## Description of the task
Select from the records below every line that has the word "Close" in it.

## Dataset records
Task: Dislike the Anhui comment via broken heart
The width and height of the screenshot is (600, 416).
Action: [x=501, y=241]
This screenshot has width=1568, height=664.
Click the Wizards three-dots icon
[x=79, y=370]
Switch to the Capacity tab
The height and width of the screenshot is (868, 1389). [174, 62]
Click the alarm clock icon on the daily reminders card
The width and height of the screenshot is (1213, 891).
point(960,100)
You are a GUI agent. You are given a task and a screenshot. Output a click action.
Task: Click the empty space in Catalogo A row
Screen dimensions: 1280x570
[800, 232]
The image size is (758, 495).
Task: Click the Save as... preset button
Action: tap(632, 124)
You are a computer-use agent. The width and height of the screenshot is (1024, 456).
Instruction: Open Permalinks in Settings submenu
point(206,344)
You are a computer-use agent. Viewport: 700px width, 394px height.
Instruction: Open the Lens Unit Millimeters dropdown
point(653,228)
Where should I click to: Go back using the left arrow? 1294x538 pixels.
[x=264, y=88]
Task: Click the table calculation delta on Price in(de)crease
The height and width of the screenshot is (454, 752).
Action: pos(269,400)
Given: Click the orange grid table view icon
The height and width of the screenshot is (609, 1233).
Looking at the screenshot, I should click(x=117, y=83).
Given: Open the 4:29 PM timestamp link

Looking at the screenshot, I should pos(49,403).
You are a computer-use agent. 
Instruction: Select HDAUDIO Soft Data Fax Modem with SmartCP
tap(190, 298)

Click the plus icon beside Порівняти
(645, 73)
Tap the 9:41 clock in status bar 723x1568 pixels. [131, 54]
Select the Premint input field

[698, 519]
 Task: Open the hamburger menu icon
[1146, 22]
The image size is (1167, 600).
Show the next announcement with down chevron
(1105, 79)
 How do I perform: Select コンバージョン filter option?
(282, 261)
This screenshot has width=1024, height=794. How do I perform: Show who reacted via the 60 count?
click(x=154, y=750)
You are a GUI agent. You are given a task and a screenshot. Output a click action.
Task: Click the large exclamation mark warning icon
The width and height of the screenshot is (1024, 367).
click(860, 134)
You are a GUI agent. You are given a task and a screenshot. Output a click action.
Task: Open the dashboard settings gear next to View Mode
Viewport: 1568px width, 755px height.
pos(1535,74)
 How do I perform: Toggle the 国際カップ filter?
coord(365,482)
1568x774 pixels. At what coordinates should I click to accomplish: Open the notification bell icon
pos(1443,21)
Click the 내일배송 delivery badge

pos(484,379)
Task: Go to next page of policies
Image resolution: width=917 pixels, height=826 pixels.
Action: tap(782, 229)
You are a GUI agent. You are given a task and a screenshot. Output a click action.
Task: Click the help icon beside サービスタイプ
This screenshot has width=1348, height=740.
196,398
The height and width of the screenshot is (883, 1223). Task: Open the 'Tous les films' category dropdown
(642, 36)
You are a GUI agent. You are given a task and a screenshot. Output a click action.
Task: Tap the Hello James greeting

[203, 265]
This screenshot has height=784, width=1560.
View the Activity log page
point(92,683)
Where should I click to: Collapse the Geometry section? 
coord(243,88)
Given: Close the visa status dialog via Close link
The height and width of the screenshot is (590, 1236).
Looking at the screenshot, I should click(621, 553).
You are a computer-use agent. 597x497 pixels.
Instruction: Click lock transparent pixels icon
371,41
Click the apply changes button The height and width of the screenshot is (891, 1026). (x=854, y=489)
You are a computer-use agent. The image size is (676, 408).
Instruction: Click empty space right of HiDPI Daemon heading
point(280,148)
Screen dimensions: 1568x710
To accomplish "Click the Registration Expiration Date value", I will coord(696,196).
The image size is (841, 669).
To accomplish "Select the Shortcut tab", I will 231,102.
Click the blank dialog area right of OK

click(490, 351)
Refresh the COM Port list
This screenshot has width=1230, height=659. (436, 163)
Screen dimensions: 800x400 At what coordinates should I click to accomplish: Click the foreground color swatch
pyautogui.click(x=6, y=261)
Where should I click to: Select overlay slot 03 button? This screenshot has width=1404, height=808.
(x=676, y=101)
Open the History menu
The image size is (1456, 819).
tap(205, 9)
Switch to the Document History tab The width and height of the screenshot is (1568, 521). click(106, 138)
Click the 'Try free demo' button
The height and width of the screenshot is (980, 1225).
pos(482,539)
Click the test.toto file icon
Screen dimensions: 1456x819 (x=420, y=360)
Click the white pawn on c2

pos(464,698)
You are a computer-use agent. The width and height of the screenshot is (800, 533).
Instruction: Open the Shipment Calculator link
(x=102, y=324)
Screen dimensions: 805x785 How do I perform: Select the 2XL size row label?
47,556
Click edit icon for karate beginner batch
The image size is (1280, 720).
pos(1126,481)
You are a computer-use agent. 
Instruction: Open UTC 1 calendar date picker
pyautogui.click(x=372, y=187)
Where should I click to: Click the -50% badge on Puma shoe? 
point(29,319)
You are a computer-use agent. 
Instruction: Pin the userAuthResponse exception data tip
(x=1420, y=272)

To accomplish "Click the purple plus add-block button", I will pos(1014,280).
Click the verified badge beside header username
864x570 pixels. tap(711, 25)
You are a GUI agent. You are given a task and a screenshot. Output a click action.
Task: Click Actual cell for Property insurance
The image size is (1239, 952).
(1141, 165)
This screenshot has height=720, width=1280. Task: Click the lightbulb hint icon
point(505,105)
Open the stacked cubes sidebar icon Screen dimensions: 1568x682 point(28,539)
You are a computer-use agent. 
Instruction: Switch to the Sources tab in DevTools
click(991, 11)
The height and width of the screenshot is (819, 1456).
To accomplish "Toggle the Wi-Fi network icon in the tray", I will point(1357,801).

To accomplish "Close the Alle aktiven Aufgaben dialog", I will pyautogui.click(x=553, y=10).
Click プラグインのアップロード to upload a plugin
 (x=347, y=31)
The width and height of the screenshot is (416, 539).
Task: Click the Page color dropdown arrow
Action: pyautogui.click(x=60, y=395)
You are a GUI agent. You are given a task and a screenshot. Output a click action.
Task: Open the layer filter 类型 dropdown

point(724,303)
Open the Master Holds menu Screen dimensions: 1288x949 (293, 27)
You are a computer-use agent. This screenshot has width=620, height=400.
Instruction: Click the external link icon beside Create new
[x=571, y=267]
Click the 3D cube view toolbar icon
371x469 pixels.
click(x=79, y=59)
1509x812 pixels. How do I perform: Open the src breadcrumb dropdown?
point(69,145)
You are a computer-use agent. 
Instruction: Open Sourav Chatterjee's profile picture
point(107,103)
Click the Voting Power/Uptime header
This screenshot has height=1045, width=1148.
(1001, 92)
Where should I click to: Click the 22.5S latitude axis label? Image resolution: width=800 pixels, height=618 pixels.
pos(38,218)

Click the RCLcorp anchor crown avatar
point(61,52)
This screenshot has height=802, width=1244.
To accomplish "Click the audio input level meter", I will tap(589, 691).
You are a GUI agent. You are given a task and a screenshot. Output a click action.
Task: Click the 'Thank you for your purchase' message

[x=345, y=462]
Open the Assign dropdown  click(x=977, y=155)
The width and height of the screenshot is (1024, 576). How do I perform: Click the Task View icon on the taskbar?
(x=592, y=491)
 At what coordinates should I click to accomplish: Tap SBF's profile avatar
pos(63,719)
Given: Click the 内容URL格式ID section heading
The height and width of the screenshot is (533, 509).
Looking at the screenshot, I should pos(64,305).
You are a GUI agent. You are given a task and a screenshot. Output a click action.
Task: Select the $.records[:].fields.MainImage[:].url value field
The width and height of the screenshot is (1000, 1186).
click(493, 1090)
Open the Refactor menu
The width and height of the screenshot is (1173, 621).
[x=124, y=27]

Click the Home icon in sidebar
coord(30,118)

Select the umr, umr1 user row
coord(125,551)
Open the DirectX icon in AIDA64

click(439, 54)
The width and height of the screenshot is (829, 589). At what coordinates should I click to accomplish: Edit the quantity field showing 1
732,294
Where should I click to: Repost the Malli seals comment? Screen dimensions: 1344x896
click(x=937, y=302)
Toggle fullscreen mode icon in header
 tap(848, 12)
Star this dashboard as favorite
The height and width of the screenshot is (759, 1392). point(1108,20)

## Response
Given: Close the visa status dialog via Close link
To accomplish "Close the Alle aktiven Aufgaben dialog", I will pyautogui.click(x=553, y=10).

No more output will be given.